Vagal Transient Receptor Potential Ankyrin 1 Mediates Stress-exacerbated Visceral Mechanonociception After Antral Cold Exposure
- Author:
Xin CHEN
1
;
Qingqing LUO
;
Xiujuan YAN
;
Wenting LI
;
Shengliang CHEN
Author Information
- Publication Type:Original Article
- Keywords: Cold temperature; Stress, psychological; TRPA1 cation channel; Vagus nerve; Visceral pain
- MeSH: Abdominal Pain; Animals; Ankyrins; Biopsy; Calcium; Cold Temperature; Drinking; Gene Deletion; Humans; Irritable Bowel Syndrome; Models, Animal; Neurons; Nociception; Phosphorylation; Protein Kinases; Rats; Stress, Psychological; Up-Regulation; Vagus Nerve; Visceral Pain; Water
- From:Journal of Neurogastroenterology and Motility 2019;25(3):442-460
- CountryRepublic of Korea
- Language:English
- Abstract: BACKGROUND/AIMS: Abdominal pain can be evoked or exacerbated after gastrointestinal cold stimulation in some patients with diarrhea-predominant irritable bowel syndrome (IBS-D), indicating a low temperature-induced sensitization of visceral perception.
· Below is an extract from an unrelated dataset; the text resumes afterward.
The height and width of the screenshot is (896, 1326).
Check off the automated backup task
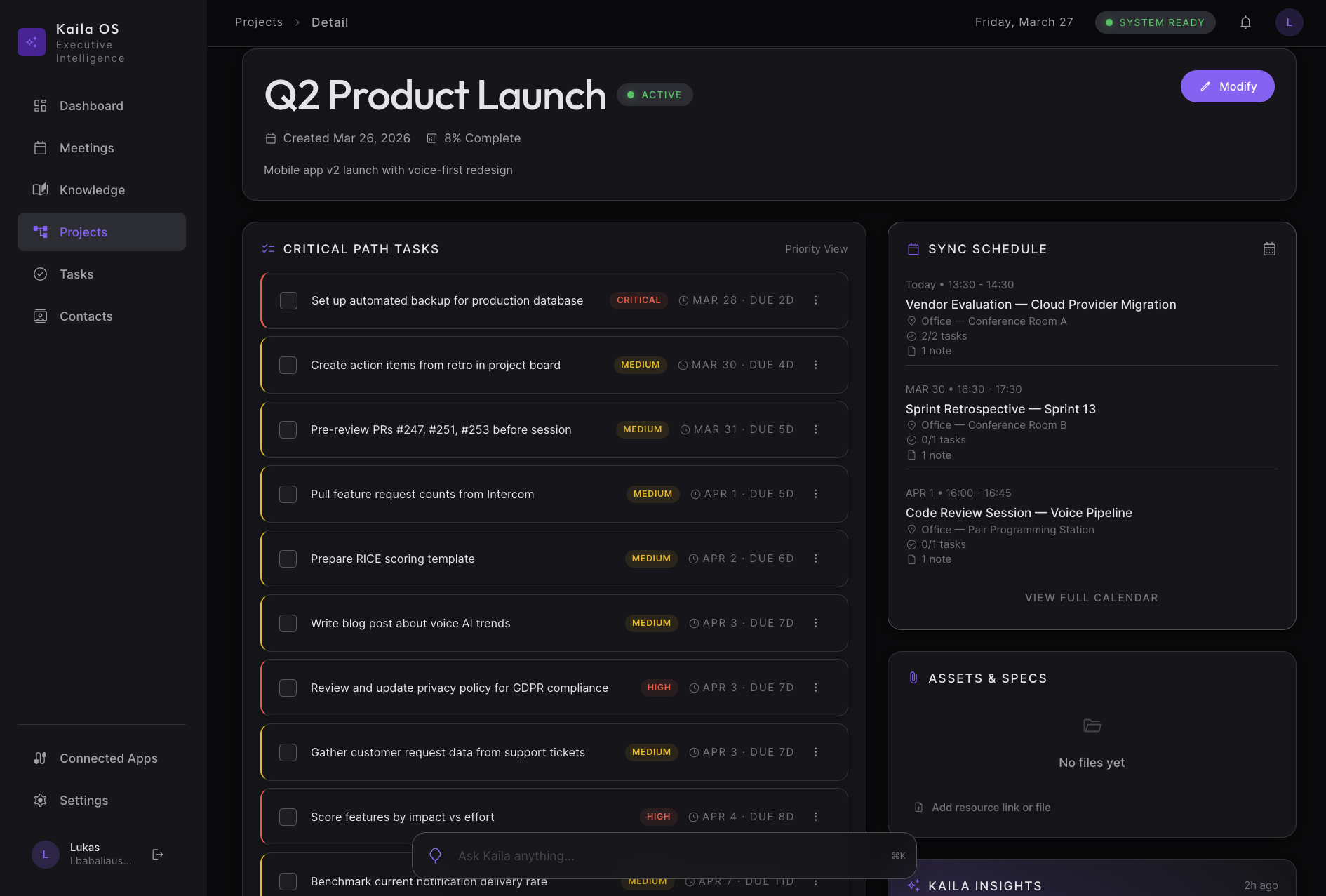point(288,300)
We investigated the role of vagal transient receptor potential ankyrin 1 (TRPA1, a cold-sensing ion channel) in cold-aggravated visceral mechanonociception in a stress-induced IBS animal model. METHODS: TRPA1 expression was examined in antral biopsies of healthy controls and IBS-D patients. Abdominal symptoms were assessed before and after warm or cold water intake. The visceromotor response (VMR) to colorectal distention (CRD) following intra-antral infusion of cold saline was measured in animals undergoing sham or chronic water avoidance stress. TRPA1 expression, extracellular signal-regulated protein kinase 1/2 (ERK1/2) phosphorylation, and neuronal calcium influx in vagal afferents were assessed. RESULTS: Compared to healthy controls, IBS-D patients displayed elevated antral TRPA1 expression, which was associated with symptom scores after cold (4°C) water intake. Intra-antral infusion of cold saline increased VMR to CRD in naive rats, an effect dependent on vagal afferents. In stressed rats, this effect was greatly enhanced. Functional blockade and gene deletion of TRPA1 abolished the cold effect on visceral nociception. TRPA1 expression in vagal (but not spinal) afferents increased after stress. Moreover, the cold-induced, TRPA1-dependent ERK1/2 activation and calcium influx in nodose neurons were more robust in stressed rats. CONCLUSIONS: Stress-exaggerated visceral mechanonociception after antral cold exposure may involve up-regulation of TRPA1 expression and function on vagal afferents. Our findings reveal a novel mechanism for abnormal gastrointestinal cold sensing in IBS.